Hemlines don’t have to be symmetrical. You can have one side higher than the other or the front and back at different levels. They also don’t have to be straight across. Handkerchief hemlines have points all around the hemline and scalloped hemlines are common.
Skirts can have yokes just like pants and bodices. The yoke can be in the front, the back or both. The yoke is typically very fitted to the model and then a full, gathered or pleated skirt is attached. You can create different skirt designs by cutting off the top of one skirt draft and the bottom of another. Then just combine them to make a completely different look.
When a skirt has four or more separate panels, these are referred to as gores. You can have from four to over twelve gores in a skirt. It is very easy to add width to each gore to make the skirt much fuller. You can also add shape to the hemline of each gore, which will repeat around the edge of the skirt. The skirt below is a fish-tail gored skirt. You can see the break and flare around the knee, which creates a shape similar to a fishtail.
Pleats are very common in skirts and the "schoolgirl" pleated skirt is a perfect example.

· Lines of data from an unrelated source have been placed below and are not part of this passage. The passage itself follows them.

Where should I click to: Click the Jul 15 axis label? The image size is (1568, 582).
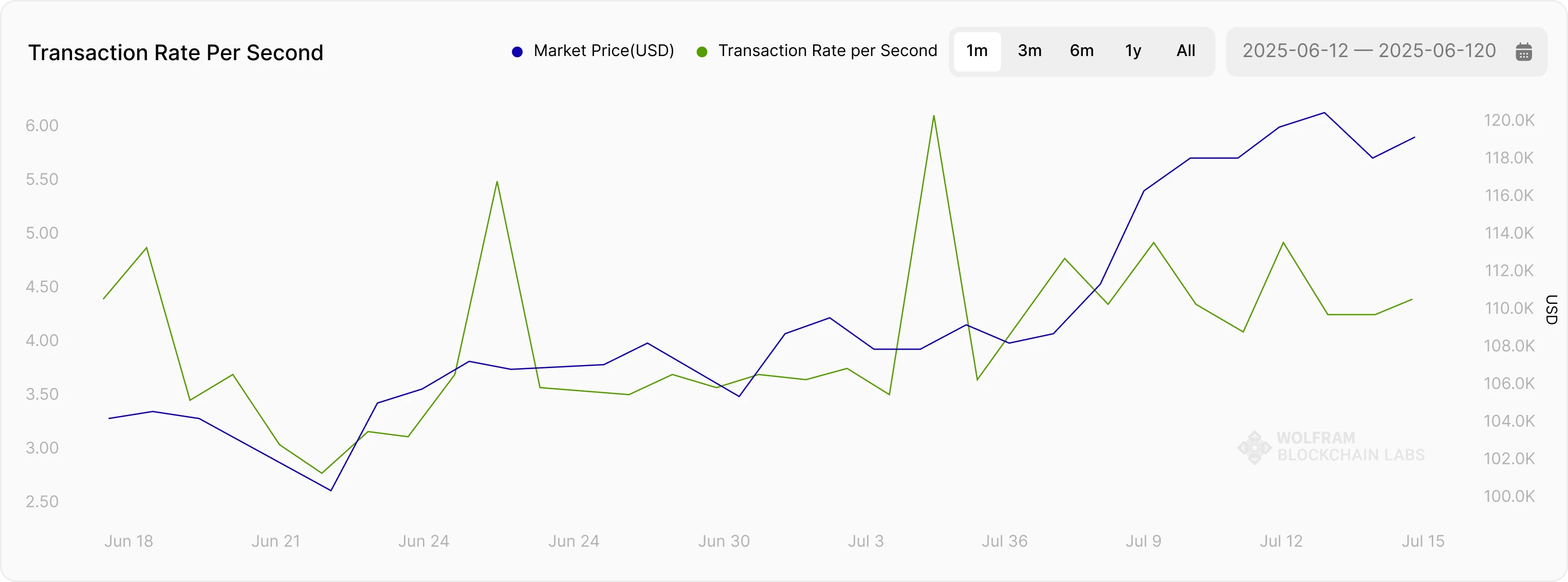1424,541
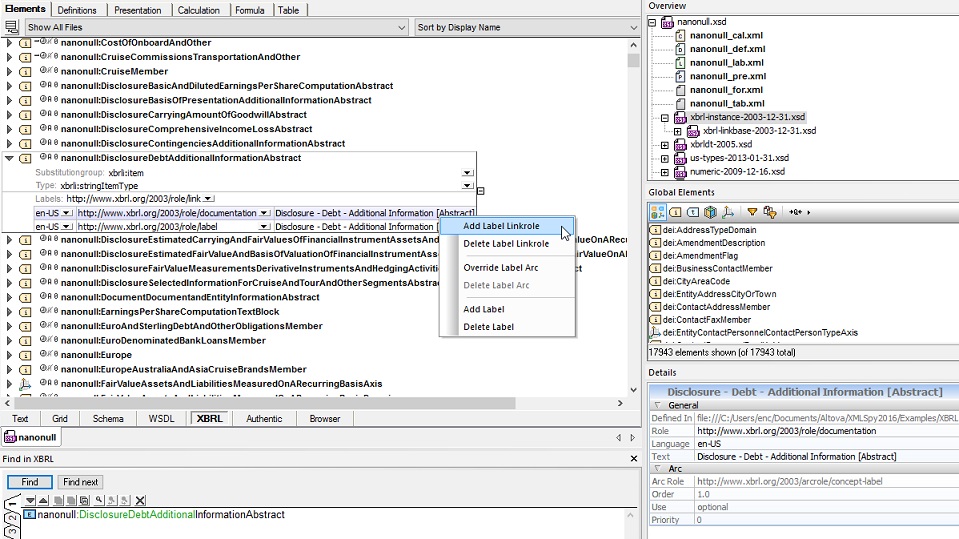The height and width of the screenshot is (539, 959).
Task: Click the funnel filter icon in Global Elements
Action: [752, 212]
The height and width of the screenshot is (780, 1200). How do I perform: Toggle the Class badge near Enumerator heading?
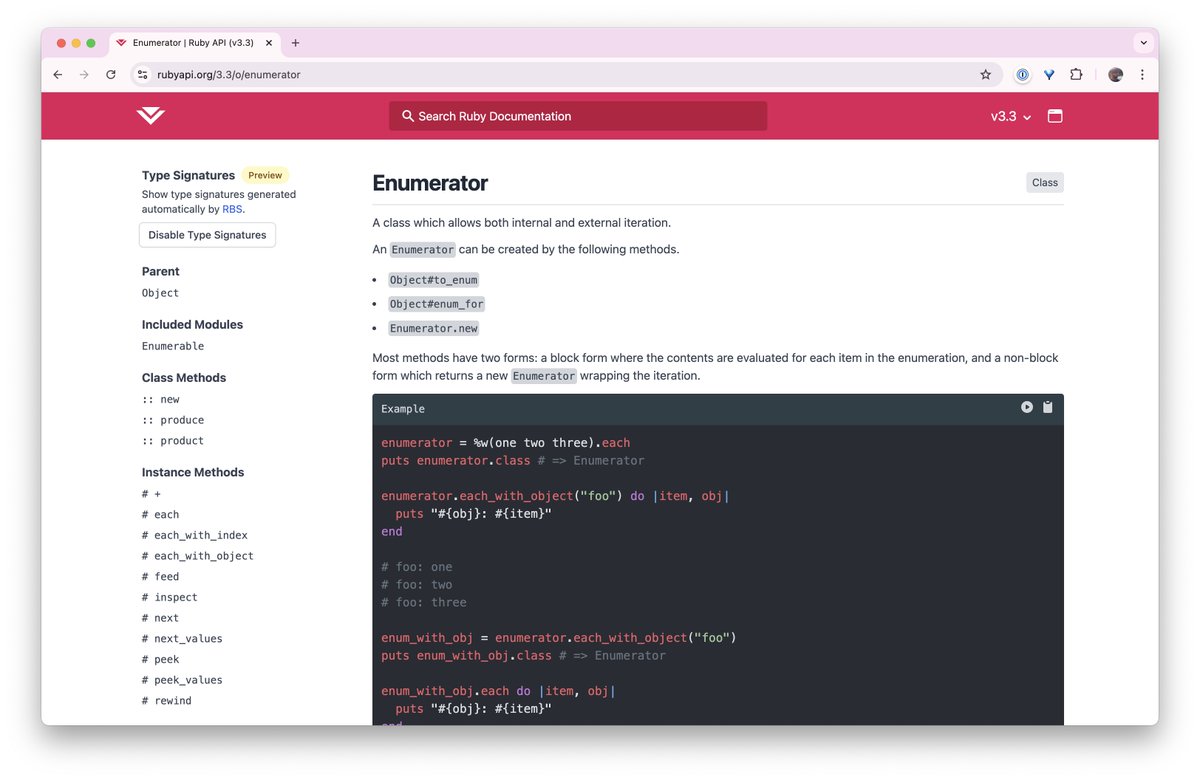[x=1044, y=182]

Skirt tiers are rows of fabric attached to each other or to a base underskirt. The first tier is typically 1 to 1.5 times as wide as the waist and each subsequent tier is 1.5 to 2 times as wide as the previous tier.
Tiers are easy to make because they are just rectangles. All the tiers can be the same height, or you can vary them. How many tiers a skirt has is completely at your discretion.
A peplum is a single tier or very short skirt that is attached at the waist to a bodice. It’s actually an extension of the bodice and not technically a skirt at all. You’ll find a lot of these in historical clothing.